Down in Santa Cruz, California lives Jeff.  He’s a very dear friend of Tiffany’s, and he can prove it with the dozen or so pictures they’ve taken together at conventions and concerts all over the country.  Jeff lives with Asperger’s Syndrome, which essentially means his mind is always on, always buzzing, and it doesn’t have time to trifle with social skills.  He also lives with mounds of garbage, as well as a yellow foam mattress pad that serves as—if I’m not mistaken—his favorite snack.

Jeff also tapes Tiffany memorabilia to his walls, but he takes his dedication nine thousand steps further by also tracking the exploits of Robert John Bardo, a Tiffany stalker who murdered television star Rebecca Schaeffer in 1989.  Jeff doesn’t see any connection between himself and Bardo, and even giggles when he reads an article on Tiffany stalkers aloud—because the author spelled his name right.

I’m not sure what Sean Donnelly’s aim was in making this movie—more to the point, I have no idea how he found these people.  There’s an eerie exploitive quality to I Think We’re Alone Now that made me sympathetic to the plight of the mentally ill while at the same time making me feel about as dignified as a corpse-raping pederast.  I’d like to say there’s an uplifting message or underlying theme here, but this movie’s a freak show, plain and simple.

For most of the film, which runs a scant 64 minutes (trust me, it feels like a full-length feature), I waited for either the characters or the director to give me hope that things would turn out well for these guys; but as we plow deeper into Jeff’s haywire mind, exploring his belief that he’s one of a handful of people in the world who sees behind the giant, fascist conspiracy that’s controlling us with sinister brain-waves; as we listen to Kelly justify his obsession in whining, crying, angry fits that make Kip Dynamite sound like George Clooney; it becomes clear that Donnelly doesn’t care about helping these people or making the audience sympathetic to their plight.

He’s just interested in making a real-life version of a Christopher Guest movie.  Indeed, there are several scenes where Jeff unwittingly channels Fred Willard’s Clueless, Pompous Dolt—as when he attends a porn convention where Tiffany is signing her issue of Playboy, and later tells his church group how he ministered to all the lost-but-very-cheery souls he encountered (“It’s a place where people go to make friends and renew friendships.”)

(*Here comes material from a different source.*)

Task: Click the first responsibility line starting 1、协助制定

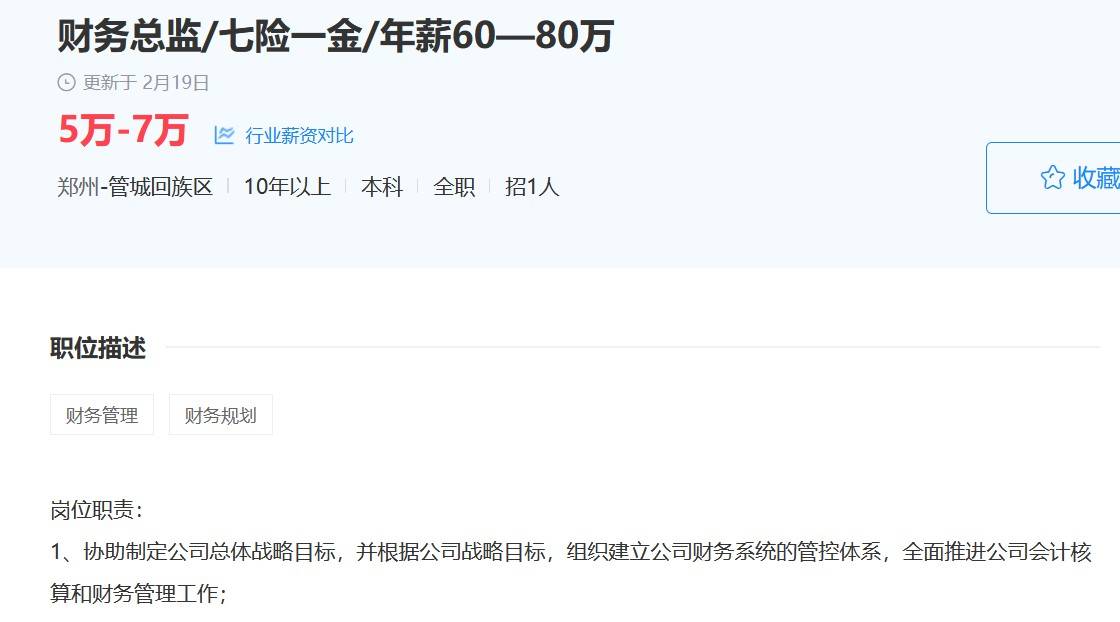Action: tap(571, 552)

The plot thickens when Donnelly arranges for Jeff and Kelly to meet up in Vegas for a Tiffany concert.  It’s a perfect storm of awkwardness, and I couldn’t figure out if this was supposed to be funny—and, if so, who would laugh at it.  Like so many other scenes it felt constructed to pander to fans of uncomfortable humor.  I had flashbacks to Jesus Camp, a documentary about an Evangelical youth camp that made me so squeamish I called it the best horror movie of 2006.

I’ll leave aside the argument that once a filmmaker manipulates his subject in order to create a storyline, his or her film ceases to be a documentary.  To me, the more interesting questions concern Tiffany’s involvement in the movie.  Did she see it?  What does she think of it?  Does she find Jeff and Kelly to be indicative of her fan base?  Was it her decision to not allow any of her music to be used in the movie?

The music issue is big because I think the film is better off not having used her songs.  This isn’t a taste issue, but a narrative one.  In the Vegas concert footage, we see Kelly and Jeff dancing in a small club, waving their arms in worship of their faded pop goddess.  The score here is creepy and sad, and conveys the miles of distance between Tiffany’s heart and those of these two fans.  It’s the one facet of Donnelly’s scheme that feels genuine.

Despite all this negativity, I’m actually recommending I Think We’re Alone Now.  You may find it a great litmus test for determining where your humor/horror lines are drawn.  The way I’d heard the guys on The Nerdist Podcast discussing it the other day, I figured I was in for a kooky portrait of slightly deranged enthusiasts, not a journey into isolation and mental illness.  If so much of this movie hadn’t been played for laughs it could have been about something; instead we’re stuck on the celluloid freeway, rubbernecking a Special Ed bus engulfed in flames.